[Stored records]
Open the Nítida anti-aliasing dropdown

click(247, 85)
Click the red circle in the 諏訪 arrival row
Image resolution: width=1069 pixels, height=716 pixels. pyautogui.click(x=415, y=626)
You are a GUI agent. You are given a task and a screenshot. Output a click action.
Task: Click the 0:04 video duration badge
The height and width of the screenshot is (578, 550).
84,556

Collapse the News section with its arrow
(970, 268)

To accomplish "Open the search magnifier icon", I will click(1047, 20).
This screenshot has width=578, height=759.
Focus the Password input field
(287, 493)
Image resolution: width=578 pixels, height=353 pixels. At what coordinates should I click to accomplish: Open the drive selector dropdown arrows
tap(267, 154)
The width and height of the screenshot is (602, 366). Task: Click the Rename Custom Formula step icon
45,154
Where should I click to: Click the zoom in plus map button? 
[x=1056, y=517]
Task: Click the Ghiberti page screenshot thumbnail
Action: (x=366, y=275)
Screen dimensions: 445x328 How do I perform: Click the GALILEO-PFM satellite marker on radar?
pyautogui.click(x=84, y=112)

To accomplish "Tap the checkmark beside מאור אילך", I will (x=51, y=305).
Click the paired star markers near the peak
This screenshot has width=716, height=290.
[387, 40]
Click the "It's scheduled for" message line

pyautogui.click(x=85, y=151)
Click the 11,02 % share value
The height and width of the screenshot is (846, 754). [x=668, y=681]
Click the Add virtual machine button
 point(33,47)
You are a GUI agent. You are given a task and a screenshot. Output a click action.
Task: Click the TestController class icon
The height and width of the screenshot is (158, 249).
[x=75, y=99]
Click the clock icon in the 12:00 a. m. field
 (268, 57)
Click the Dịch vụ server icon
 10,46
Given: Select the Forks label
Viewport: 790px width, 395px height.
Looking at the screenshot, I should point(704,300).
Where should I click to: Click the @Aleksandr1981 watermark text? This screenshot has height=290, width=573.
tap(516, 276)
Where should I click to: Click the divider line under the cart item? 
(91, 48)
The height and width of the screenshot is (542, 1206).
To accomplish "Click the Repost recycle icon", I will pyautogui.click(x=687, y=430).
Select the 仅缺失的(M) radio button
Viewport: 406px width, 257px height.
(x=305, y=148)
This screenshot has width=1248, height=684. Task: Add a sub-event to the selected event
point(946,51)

Directions for this task
This exercise calls for the line containing "Click the clock icon in the 12:00 a. m. field" and each line after it in the records, copied exactly.

Worked solution
Click the clock icon in the 12:00 a. m. field
 (268, 57)
Click the Dịch vụ server icon
 10,46
Given: Select the Forks label
Viewport: 790px width, 395px height.
Looking at the screenshot, I should point(704,300).
Where should I click to: Click the @Aleksandr1981 watermark text? This screenshot has height=290, width=573.
tap(516, 276)
Where should I click to: Click the divider line under the cart item? 
(91, 48)
The height and width of the screenshot is (542, 1206).
To accomplish "Click the Repost recycle icon", I will pyautogui.click(x=687, y=430).
Select the 仅缺失的(M) radio button
Viewport: 406px width, 257px height.
(x=305, y=148)
This screenshot has width=1248, height=684. Task: Add a sub-event to the selected event
point(946,51)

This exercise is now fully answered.